教育の周辺にいる人たちで固有の宗教を意識的に持っている人はそれほど多くはないですし、宗教の世界が複雑すぎてよくわからないことも多いので、うっかり誰かの気に障ることのないように、なるべく宗教には触れないようにするというのが理由だったりしますよね(わたしが関わっている教育業界は、わりとそのような感じ・・・)。

 

しかしながら実際のところ、この本ではスマナサーラ長老が仏教という枠を超えて人間として大切なことを語っていますから、どんな宗教を持っている人でも、もちろん宗教を持っていない人でも、誰もが抵抗なく、普遍的なこととして受け止められる内容なのではないかと思いました。

 

宗教がどうこう、ということではなく、こういった「本当の生きる知恵」を子どもたちが聞けるのは本当にいいことですし、子どもたちがこういうお話に触れられる機会が広がっていくといいな、と心から思います。

 

長老の愉快なトーク

講演ではスマナサーラ長老のユーモアが弾けています。例えば「自分を客観視するトレーニング」の項では、

いつでも、自分のことを他人のように見るのです。悩んでいるときでも「この人は悩んでいますね」という感じです。たとえば、自分の姓が田中だとしましょう。「私は悩んでいる」とは言わないで、「田中が悩んでいますね、このバカ者が」というふうに見ると、いきなり悩みが消えてしまいます。
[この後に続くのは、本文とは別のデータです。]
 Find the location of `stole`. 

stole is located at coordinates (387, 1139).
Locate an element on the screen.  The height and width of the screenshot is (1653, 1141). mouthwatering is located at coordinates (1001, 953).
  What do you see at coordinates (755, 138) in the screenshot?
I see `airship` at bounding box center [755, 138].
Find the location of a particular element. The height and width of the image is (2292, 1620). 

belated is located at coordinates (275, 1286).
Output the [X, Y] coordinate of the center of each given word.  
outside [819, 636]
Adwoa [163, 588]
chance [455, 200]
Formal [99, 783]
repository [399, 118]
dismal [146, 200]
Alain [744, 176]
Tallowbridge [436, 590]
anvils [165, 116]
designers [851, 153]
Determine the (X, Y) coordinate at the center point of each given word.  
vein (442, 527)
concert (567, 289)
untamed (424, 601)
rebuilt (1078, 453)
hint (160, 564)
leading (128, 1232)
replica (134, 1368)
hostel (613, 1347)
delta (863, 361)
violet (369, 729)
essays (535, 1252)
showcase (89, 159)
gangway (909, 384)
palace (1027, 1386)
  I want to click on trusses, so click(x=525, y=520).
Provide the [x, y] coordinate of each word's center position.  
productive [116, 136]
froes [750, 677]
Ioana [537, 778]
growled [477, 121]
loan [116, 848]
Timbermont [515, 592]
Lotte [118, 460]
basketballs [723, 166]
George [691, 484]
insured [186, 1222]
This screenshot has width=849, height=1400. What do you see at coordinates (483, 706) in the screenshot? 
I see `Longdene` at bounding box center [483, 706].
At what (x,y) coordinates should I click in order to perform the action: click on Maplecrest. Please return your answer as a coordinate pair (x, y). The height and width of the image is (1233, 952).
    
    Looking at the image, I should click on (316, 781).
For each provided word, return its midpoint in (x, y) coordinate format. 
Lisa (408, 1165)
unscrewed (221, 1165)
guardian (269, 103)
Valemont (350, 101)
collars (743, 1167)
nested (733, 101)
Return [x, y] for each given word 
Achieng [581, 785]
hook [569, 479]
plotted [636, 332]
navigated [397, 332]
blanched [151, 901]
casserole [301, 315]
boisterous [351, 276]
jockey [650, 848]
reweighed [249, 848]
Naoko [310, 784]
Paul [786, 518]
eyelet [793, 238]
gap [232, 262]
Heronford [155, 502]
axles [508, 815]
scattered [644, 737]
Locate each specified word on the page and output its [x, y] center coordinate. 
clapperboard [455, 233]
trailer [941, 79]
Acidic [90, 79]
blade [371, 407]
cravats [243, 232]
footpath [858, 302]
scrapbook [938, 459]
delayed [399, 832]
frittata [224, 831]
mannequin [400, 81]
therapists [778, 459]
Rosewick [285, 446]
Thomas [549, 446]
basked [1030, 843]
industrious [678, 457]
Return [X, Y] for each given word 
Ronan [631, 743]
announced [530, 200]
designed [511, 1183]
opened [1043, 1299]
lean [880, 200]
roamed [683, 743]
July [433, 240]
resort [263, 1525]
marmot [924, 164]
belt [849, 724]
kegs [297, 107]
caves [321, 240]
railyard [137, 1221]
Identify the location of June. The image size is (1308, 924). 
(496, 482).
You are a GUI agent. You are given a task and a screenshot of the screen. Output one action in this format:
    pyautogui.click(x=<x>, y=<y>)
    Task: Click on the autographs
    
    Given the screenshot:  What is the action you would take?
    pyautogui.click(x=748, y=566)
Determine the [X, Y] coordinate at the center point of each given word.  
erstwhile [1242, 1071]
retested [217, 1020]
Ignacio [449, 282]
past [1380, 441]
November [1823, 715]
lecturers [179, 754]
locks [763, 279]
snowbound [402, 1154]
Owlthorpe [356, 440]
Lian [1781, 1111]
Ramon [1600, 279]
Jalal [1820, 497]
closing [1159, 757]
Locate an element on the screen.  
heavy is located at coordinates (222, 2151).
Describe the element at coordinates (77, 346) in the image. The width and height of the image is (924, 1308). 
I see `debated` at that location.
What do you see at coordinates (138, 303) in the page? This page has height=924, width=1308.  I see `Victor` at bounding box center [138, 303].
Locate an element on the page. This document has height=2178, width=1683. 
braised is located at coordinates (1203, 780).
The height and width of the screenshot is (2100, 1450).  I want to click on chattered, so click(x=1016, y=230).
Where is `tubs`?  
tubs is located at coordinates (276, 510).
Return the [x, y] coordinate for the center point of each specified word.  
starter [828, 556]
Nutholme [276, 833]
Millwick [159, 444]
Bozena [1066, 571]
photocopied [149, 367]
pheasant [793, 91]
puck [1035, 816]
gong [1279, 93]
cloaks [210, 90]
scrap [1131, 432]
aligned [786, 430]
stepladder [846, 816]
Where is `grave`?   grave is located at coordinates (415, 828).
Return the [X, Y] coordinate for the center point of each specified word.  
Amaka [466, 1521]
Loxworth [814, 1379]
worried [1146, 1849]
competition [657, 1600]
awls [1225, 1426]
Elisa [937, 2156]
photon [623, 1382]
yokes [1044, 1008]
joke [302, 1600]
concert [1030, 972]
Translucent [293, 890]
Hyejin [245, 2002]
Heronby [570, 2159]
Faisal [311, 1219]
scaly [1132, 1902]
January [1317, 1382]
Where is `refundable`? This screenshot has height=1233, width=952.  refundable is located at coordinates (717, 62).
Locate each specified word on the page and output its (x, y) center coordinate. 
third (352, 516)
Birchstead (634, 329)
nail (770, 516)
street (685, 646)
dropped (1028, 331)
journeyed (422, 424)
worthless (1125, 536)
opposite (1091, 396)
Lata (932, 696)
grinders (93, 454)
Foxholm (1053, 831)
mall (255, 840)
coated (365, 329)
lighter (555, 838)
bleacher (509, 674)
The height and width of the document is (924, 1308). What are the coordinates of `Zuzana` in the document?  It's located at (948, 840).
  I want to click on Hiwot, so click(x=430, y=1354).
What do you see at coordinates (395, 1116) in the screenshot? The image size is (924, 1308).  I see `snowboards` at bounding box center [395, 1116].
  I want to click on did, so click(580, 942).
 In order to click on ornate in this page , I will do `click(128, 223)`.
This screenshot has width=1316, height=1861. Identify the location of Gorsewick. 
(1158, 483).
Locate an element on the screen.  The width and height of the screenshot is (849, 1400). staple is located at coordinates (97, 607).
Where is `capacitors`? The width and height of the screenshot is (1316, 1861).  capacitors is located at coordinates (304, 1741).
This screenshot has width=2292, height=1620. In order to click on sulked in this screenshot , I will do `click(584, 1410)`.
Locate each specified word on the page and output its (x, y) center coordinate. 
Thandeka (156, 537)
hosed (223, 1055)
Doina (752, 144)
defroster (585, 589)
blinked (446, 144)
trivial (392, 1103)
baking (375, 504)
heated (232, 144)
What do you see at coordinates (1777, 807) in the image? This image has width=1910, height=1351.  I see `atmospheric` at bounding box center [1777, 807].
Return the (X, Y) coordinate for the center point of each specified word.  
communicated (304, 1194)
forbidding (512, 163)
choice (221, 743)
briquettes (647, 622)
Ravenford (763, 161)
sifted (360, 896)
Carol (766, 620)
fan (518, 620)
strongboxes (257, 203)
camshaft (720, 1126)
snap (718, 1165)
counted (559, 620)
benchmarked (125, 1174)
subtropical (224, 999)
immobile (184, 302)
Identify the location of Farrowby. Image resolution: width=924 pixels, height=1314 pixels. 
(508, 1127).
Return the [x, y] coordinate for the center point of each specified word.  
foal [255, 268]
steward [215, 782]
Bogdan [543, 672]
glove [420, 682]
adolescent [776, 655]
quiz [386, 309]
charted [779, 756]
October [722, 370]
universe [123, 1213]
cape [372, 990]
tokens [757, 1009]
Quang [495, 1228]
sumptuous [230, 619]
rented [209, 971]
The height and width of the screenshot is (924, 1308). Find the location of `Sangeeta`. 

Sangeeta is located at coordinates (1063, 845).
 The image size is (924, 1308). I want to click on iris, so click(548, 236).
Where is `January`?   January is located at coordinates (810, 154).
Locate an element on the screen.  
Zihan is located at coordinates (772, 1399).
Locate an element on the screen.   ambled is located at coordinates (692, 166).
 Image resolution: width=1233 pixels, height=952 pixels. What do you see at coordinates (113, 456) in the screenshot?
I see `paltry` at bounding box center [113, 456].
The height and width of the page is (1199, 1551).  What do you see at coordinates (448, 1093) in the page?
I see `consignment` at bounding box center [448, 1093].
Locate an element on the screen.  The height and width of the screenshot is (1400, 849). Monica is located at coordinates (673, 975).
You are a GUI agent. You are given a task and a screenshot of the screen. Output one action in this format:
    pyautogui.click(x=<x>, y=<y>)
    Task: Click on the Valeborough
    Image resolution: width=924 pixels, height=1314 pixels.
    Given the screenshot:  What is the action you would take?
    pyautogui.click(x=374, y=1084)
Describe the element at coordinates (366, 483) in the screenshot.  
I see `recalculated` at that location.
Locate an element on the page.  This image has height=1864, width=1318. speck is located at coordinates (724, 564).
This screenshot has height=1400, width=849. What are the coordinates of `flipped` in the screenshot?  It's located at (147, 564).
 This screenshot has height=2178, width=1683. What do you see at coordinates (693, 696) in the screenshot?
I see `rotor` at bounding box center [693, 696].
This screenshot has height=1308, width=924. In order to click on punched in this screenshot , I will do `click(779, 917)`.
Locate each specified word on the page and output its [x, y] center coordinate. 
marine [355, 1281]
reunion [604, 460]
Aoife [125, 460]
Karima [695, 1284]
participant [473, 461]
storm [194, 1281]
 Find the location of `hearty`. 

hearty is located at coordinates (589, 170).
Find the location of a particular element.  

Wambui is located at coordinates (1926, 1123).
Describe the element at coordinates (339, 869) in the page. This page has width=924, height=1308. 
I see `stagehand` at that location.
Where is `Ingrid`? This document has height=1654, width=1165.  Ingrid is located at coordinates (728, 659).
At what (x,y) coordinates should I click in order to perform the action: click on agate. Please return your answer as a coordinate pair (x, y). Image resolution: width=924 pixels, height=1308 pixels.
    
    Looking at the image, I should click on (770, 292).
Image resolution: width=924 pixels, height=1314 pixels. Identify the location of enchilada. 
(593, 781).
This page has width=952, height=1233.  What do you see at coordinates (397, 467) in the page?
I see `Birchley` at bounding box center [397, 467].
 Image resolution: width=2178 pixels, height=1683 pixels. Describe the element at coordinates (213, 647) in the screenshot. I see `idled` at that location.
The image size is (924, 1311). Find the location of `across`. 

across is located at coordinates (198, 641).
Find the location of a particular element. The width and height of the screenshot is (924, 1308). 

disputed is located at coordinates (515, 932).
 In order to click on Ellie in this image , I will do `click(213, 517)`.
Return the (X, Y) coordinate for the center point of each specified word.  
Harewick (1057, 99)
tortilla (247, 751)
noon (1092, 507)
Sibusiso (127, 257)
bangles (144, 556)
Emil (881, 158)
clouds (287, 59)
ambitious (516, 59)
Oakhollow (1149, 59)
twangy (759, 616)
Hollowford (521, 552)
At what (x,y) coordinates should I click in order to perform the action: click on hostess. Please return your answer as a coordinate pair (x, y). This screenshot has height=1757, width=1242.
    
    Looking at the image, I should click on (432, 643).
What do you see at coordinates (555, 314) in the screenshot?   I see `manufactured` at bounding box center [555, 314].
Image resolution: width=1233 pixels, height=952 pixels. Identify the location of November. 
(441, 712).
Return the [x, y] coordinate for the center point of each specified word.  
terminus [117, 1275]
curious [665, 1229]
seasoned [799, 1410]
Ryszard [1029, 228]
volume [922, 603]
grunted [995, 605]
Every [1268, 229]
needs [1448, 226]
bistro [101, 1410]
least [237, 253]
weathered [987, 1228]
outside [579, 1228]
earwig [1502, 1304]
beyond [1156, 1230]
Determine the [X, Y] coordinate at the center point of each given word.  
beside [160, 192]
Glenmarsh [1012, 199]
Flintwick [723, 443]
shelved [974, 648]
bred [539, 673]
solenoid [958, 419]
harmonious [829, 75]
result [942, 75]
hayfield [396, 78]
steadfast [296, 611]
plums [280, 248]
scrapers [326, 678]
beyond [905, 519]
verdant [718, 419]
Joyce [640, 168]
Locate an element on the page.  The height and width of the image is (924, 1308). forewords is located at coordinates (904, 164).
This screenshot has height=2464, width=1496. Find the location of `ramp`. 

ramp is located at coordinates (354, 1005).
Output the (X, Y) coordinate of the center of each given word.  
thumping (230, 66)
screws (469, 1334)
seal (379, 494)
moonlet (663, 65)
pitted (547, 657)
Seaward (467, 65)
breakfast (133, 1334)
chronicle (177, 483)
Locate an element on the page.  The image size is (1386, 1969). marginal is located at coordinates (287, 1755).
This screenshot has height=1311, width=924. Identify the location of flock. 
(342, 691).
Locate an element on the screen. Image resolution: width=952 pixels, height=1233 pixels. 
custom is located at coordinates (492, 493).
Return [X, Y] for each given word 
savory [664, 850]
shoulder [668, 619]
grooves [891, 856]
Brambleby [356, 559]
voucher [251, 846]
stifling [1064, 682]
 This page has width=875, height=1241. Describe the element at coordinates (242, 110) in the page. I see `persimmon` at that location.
・・・なんてお話されています。わたしも思わずクスッと笑ってしまいましたが、講演会に参加した中学生もクスクス笑いながら夢中になって聞けたのではないでしょうか。

 

本の第3部は、子どもからの質疑応答コーナーでしたが、「動物を飼っていますか?」「どんな修行がいちばんつらかったですか?」など、気負いのない質問にとても心が和みました。普段、自分もスマナサーラ長老をはじめ、いろいろなお坊さんの法話を聞く機会がありますが、質問タイムにはどうしても、構えた感じの、まじめなことしか聞けなかったりします(もしくは何も聞けないか・・・)ので、中学生の素直で笑顔あふれる質疑応答がちょっと羨ましかったです。

 

本の中で一番印象に残ったのは、「気持ちは瞬間で変わってしまう」という項です。そこでで描かれていた、長老と長老のお寺に遊びに来ていた子どもとの交流の様子は実に鮮やかで、臨場感のある文章にぐいぐいと自分もその世界に引き込まれてしまいました。子どもが長老の手を握った瞬間に、長老の気持ちが一瞬にしてさっと変わった、というこの部分にはこれまでの長老の本にはなかった新しさを感じて、ちょっと感動。

 

「私が先に笑うと、世界が私に笑ってくれる。私が先に『ありがとう』というと、世界はいつでも私を助けてくれる」という部分も、本当にそうだなあと思いながら読みました。

 

子ども世代、孫世代へ

この本は、仏教のお坊さんが書かれた本ですが、宗教家の話を聞くというのとはちょっと違うニュアンスの本です。宗教アレルギーを持つ先生方もおうちの方も、もし書店で立ち読みしてみたら、きっと子どもたち(とか孫たち)に伝えたくなる内容なんじゃないかなと思いました。

 

おとなの自分が読んでもおもしろいと思える本ですが、もし自分が中学生のときにこんな本に出会えていたら、もっと朗らかに学生時代を過ごせたのになあ!と思ったりもしました。

 

分量的には200ページもないので、あっという間に読めますし、文字も大きくてとっても気軽です。仏教関係の本を何か読んでみたいなと思っている人には、本当にお勧めできる一冊! 梅の花を見ながらさらりと読んでみませんか?